[Start of section]
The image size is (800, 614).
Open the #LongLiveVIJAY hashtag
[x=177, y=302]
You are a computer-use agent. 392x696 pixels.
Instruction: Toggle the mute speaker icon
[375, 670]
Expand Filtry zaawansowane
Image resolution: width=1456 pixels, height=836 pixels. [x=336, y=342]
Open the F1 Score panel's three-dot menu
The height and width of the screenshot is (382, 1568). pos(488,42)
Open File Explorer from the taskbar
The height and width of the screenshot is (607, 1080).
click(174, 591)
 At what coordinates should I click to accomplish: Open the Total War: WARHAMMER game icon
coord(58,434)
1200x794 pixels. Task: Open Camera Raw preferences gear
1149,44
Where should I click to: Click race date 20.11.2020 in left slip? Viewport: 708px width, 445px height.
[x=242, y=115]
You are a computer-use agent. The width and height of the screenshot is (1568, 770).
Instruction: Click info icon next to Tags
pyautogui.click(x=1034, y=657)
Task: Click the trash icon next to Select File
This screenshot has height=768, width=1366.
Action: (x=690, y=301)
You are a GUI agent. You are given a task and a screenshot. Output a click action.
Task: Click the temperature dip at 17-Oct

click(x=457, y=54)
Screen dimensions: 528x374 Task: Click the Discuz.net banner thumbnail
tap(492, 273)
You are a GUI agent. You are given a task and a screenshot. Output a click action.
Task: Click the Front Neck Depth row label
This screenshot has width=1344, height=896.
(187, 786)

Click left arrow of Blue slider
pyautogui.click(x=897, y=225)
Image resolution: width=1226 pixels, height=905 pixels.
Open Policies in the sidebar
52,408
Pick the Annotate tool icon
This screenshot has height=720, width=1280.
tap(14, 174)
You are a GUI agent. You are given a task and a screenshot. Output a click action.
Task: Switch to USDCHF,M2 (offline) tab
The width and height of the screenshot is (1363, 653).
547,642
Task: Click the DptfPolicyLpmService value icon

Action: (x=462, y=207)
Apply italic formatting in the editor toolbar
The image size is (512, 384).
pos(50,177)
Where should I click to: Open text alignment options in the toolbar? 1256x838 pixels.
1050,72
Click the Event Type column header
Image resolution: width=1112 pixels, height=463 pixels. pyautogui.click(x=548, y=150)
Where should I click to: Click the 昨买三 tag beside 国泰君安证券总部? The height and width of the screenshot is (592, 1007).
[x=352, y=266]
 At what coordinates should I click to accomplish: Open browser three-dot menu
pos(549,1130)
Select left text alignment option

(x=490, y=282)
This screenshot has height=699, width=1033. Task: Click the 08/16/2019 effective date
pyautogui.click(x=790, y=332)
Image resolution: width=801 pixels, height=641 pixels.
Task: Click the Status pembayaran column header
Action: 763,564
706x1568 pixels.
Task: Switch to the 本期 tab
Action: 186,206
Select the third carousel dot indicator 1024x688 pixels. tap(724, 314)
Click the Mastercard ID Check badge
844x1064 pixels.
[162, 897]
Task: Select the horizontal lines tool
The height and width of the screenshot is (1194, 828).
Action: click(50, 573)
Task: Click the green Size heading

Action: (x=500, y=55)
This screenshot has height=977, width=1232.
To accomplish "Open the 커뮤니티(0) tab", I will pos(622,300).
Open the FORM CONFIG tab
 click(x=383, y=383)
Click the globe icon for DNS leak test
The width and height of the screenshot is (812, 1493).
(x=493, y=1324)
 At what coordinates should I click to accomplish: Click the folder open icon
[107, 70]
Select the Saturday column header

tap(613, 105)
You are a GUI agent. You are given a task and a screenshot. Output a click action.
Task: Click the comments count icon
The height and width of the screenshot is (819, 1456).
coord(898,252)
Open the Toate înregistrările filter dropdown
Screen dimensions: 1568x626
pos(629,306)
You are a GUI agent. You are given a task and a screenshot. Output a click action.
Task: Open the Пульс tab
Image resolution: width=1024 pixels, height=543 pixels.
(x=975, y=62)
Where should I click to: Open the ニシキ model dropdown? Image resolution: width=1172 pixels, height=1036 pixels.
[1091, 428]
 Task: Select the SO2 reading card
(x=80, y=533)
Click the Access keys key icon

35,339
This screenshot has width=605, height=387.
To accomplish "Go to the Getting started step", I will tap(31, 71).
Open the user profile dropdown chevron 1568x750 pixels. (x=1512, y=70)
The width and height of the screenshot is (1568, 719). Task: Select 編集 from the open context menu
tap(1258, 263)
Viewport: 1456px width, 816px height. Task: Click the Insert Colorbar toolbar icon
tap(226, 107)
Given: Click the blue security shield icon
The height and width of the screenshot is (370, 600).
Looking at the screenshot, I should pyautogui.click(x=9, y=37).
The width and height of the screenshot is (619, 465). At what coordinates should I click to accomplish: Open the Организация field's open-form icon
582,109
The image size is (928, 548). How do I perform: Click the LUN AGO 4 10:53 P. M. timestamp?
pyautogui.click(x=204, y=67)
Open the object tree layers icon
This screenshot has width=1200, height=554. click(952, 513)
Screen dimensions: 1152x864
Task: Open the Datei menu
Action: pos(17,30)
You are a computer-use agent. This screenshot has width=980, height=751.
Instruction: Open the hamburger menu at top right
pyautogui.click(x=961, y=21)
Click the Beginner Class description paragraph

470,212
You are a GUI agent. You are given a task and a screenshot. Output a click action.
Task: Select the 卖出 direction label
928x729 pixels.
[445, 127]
[End of section]
• DESCRIPTION OF THE TASK
Each line above from the one with "Screen dimensions: 1568x626" up to and including the one with "You are a computer-use agent. This" must be set down exactly, and no line outside that span may appear.

• SOLUTION TO THIS EXERCISE
Screen dimensions: 1568x626
pos(629,306)
You are a GUI agent. You are given a task and a screenshot. Output a click action.
Task: Open the Пульс tab
Image resolution: width=1024 pixels, height=543 pixels.
(x=975, y=62)
Where should I click to: Open the ニシキ model dropdown? Image resolution: width=1172 pixels, height=1036 pixels.
[1091, 428]
 Task: Select the SO2 reading card
(x=80, y=533)
Click the Access keys key icon

35,339
This screenshot has width=605, height=387.
To accomplish "Go to the Getting started step", I will tap(31, 71).
Open the user profile dropdown chevron 1568x750 pixels. (x=1512, y=70)
The width and height of the screenshot is (1568, 719). Task: Select 編集 from the open context menu
tap(1258, 263)
Viewport: 1456px width, 816px height. Task: Click the Insert Colorbar toolbar icon
tap(226, 107)
Given: Click the blue security shield icon
The height and width of the screenshot is (370, 600).
Looking at the screenshot, I should pyautogui.click(x=9, y=37).
The width and height of the screenshot is (619, 465). At what coordinates should I click to accomplish: Open the Организация field's open-form icon
582,109
The image size is (928, 548). How do I perform: Click the LUN AGO 4 10:53 P. M. timestamp?
pyautogui.click(x=204, y=67)
Open the object tree layers icon
This screenshot has width=1200, height=554. click(952, 513)
Screen dimensions: 1152x864
Task: Open the Datei menu
Action: pos(17,30)
You are a computer-use agent. This screenshot has width=980, height=751.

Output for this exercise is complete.